(GIVEN DATA begins)

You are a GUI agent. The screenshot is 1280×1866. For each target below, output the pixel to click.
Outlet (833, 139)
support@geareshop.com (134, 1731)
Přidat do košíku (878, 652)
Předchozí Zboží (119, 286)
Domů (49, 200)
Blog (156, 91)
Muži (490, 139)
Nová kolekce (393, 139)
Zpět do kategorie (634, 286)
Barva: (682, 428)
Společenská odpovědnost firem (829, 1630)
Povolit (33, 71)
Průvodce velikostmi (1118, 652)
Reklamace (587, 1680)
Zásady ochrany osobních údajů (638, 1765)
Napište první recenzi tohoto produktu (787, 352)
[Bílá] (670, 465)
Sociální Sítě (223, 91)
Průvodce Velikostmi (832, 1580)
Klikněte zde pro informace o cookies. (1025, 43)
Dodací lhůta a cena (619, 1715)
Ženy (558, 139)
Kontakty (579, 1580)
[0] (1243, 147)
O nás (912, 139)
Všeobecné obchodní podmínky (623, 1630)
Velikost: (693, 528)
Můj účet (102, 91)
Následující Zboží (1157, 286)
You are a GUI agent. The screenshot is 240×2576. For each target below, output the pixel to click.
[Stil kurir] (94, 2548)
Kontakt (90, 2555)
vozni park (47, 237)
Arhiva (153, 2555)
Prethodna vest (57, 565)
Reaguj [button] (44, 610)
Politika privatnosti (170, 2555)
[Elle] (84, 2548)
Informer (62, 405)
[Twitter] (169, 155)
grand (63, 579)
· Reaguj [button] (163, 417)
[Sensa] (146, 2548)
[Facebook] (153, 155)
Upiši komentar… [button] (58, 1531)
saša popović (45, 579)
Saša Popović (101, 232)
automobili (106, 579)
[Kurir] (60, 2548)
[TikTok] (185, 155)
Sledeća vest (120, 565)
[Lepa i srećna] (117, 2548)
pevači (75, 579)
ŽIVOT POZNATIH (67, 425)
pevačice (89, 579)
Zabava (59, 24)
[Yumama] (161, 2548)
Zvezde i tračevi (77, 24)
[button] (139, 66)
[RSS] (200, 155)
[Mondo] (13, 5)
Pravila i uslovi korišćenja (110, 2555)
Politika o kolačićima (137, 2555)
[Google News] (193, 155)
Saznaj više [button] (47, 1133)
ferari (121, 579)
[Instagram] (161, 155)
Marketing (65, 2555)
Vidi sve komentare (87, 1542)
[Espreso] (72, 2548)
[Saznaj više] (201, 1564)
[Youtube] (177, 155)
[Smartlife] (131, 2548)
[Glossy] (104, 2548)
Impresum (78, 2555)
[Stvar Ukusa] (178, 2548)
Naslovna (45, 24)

(GIVEN DATA ends)
(GIVEN DATA begins)

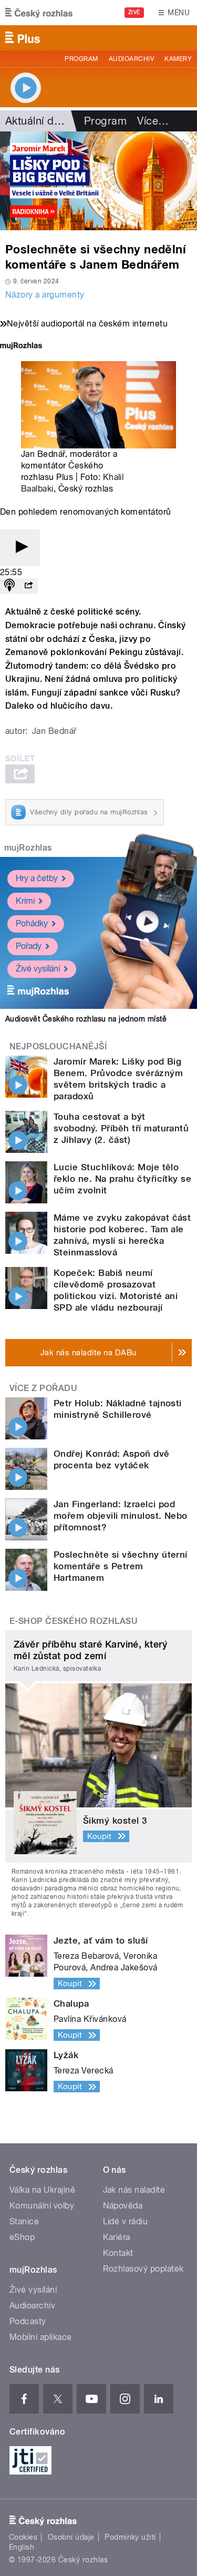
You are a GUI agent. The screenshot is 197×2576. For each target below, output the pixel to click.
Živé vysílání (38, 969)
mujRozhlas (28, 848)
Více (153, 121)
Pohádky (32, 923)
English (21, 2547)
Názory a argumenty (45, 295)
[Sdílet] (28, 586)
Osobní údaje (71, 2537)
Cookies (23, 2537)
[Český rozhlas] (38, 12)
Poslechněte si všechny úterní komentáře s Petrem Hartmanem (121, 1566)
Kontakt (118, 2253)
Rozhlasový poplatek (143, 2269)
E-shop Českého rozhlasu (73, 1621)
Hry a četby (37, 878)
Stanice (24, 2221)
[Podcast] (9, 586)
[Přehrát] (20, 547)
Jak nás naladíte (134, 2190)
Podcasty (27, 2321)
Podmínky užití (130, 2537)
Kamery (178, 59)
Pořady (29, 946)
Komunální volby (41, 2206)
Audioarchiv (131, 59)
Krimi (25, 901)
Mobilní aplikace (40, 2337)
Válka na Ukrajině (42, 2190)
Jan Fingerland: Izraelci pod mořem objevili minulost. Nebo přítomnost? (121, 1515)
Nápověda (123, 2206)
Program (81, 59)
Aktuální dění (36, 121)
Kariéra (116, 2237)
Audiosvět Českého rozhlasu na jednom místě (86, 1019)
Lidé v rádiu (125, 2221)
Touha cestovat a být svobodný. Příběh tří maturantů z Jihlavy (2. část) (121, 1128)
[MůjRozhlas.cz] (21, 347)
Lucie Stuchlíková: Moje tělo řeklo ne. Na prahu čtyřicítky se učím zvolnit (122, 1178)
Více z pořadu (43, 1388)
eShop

(GIVEN DATA ends)
(GIVEN DATA begins)

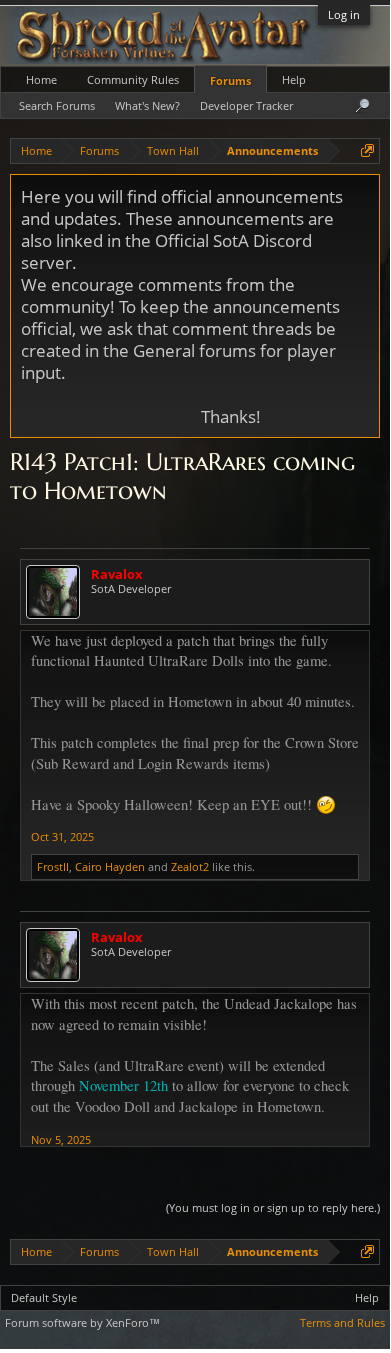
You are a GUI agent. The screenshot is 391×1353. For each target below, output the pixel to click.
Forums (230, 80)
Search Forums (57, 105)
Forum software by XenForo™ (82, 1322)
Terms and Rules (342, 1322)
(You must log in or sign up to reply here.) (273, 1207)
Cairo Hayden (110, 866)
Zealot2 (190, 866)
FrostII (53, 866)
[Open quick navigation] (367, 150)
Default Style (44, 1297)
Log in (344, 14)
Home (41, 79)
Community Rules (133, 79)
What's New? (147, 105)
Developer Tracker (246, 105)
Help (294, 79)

(GIVEN DATA ends)

- [TASK STATEMENT] Pick each line holding "Průvodce" out of the entries above and return it.

- [RESULT]
Průvodce velikostmi (1118, 652)
Průvodce Velikostmi (832, 1580)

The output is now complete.